In January, existing single-family home sales totaled 383,670 on a seasonally adjusted annualized rate. This is down 5.4% from December 2015 and up 8.8% from January 2015.
California existing home sales posted their best January performance in three years as year-over-year sales rebounded from delayed escrow closings late last year caused by new loan disclosure rules, the CAR stated.
The median home price for January was $468,330, again down 4.3% from December and up 9.2% from January 2015.
Some worry that the rising home prices are hurting the market, and making it harder for first time buyers to enter the market, according to an article by Brena Swanson.
Throughout the state, regions have increased Year over year. Southern California increased 6.5%, San Francisco Bay Area increased 6.8% and Central Valley with the largest increase of 11.8%.
"While home sales increased year over year in January, they decreased minimally on a monthly basis, primarily due to a stronger than usual sales gain in December 2015, when the backlog of mortgage approvals caused by new loan disclosure rules were carried over from November," CAR President Pat Zicarelli said. "Looking ahead, the slowdown should be a transitory interruption to an otherwise positive trend."

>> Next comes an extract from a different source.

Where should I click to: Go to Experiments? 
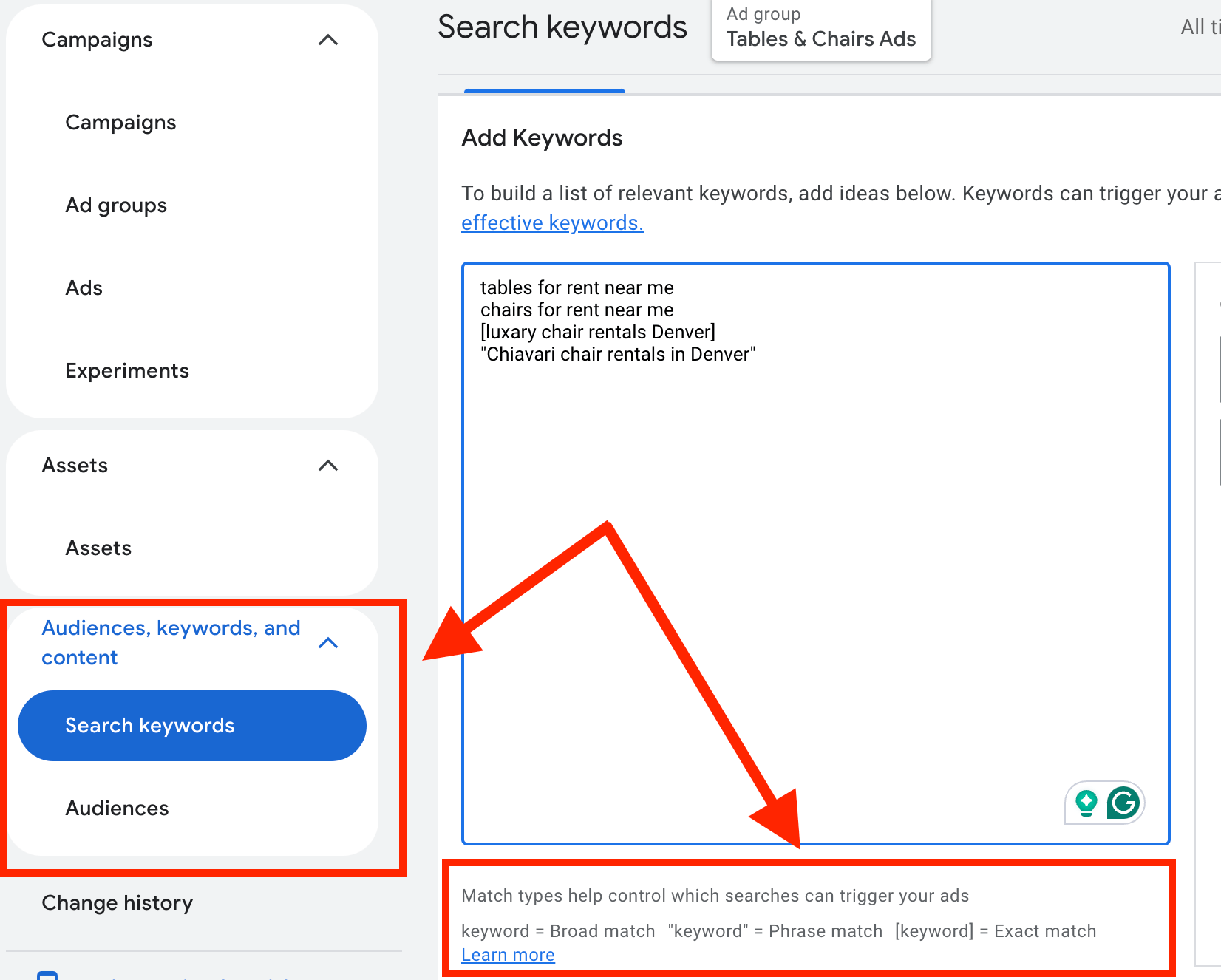(x=127, y=370)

The median sales price is the point at which half of homes sold for more and half sold for less; it is influenced by the types of homes selling as well as a general change in values, according to the CAR report. The year over year price gain was the largest since May 2014 and marks the fifth consecutive month of home price acceleration, reflecting an ongoing shift in sales activity toward higher-priced properties.
"The fundamentals underlying the demand for housing fueled a healthy start to 2016," said Leslie Appleton-Young, CAR Vice President and Chief Economist. "The volatility in the equity market in the last few weeks, coupled with increasing uncertainty about the impact on economic growth, however, may lead potential home buyers and sellers to take a "wait and see" approach, which could erode housing market activity in the upcoming months."